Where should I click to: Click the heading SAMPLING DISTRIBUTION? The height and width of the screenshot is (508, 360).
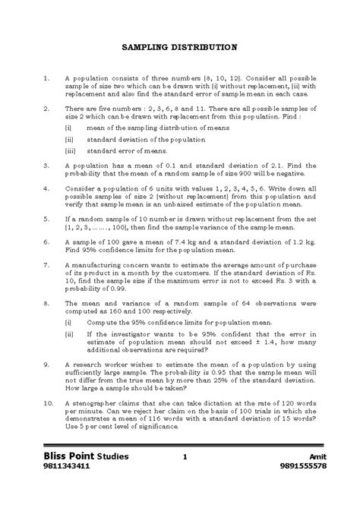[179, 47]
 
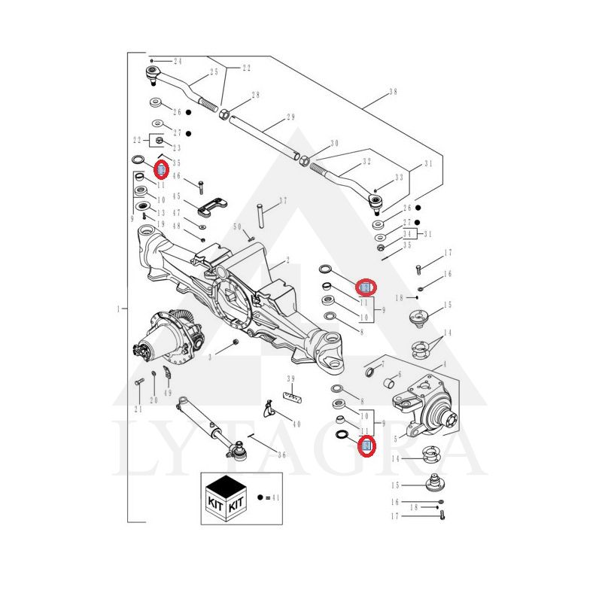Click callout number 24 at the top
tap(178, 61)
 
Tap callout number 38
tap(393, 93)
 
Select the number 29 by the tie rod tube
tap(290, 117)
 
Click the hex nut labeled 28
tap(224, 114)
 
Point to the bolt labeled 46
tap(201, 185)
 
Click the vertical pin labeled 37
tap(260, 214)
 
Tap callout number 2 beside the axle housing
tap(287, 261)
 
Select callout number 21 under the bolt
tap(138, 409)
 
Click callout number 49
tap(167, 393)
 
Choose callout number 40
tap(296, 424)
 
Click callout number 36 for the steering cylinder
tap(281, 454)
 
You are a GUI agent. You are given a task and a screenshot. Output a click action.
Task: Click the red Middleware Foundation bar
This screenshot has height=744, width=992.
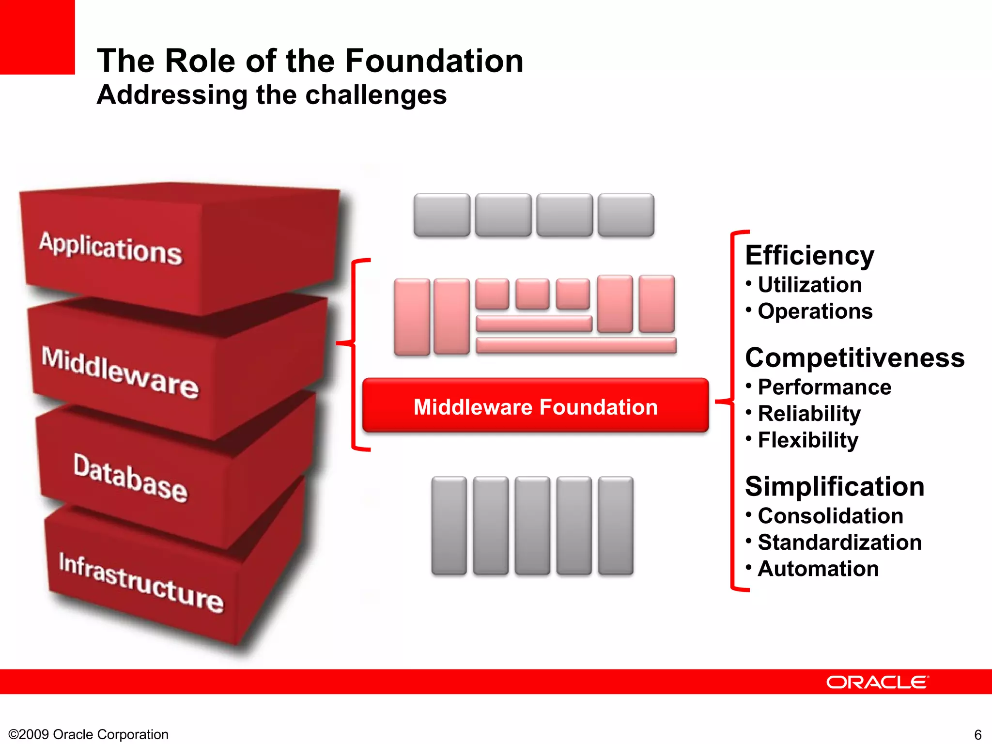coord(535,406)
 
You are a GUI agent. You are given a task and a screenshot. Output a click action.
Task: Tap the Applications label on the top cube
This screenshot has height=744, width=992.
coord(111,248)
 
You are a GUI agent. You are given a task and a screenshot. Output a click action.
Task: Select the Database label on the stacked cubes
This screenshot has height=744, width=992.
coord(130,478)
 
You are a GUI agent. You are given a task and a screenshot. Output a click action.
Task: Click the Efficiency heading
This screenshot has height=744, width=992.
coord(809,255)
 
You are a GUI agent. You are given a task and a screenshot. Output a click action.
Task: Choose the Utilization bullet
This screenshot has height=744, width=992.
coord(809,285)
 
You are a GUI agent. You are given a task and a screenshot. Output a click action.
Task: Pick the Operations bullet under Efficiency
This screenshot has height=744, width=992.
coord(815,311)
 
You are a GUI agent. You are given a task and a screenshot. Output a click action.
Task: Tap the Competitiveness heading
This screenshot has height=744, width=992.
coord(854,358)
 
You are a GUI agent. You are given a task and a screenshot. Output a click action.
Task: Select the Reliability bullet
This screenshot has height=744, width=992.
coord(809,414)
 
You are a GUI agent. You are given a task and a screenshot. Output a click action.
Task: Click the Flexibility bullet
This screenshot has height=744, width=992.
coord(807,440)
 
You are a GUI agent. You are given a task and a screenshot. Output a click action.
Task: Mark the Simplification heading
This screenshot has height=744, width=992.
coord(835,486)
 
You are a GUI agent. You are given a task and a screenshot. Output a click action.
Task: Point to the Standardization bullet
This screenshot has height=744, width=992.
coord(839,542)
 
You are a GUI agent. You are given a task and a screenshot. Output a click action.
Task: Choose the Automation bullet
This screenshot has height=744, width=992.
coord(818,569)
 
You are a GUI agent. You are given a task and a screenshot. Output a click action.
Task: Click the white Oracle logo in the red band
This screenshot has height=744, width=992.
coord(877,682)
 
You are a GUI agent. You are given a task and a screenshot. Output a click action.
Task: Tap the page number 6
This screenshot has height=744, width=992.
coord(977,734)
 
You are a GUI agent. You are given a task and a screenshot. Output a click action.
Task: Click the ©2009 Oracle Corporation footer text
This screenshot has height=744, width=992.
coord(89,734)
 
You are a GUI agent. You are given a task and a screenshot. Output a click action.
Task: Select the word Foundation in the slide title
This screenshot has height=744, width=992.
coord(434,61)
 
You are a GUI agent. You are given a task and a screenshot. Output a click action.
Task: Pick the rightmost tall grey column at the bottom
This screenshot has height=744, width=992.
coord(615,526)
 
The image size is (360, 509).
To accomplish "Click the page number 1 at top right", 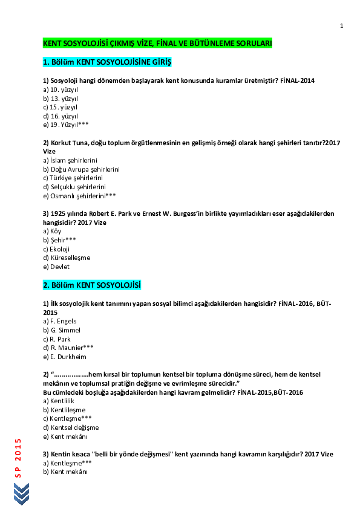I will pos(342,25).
******************************
* **What needs to be done**
Could you arrange the lines from the one holding "Click the vertical pin labeled 37" through the one holding "tap(281, 454)", both included, as a Markdown table with the columns Row and Line, leaving out blank lines?

* **Full answer**
| Row | Line |
|---|---|
| 1 | Click the vertical pin labeled 37 |
| 2 | tap(260, 214) |
| 3 | Tap callout number 2 beside the axle housing |
| 4 | tap(287, 261) |
| 5 | Select callout number 21 under the bolt |
| 6 | tap(138, 409) |
| 7 | Click callout number 49 |
| 8 | tap(167, 393) |
| 9 | Choose callout number 40 |
| 10 | tap(296, 424) |
| 11 | Click callout number 36 for the steering cylinder |
| 12 | tap(281, 454) |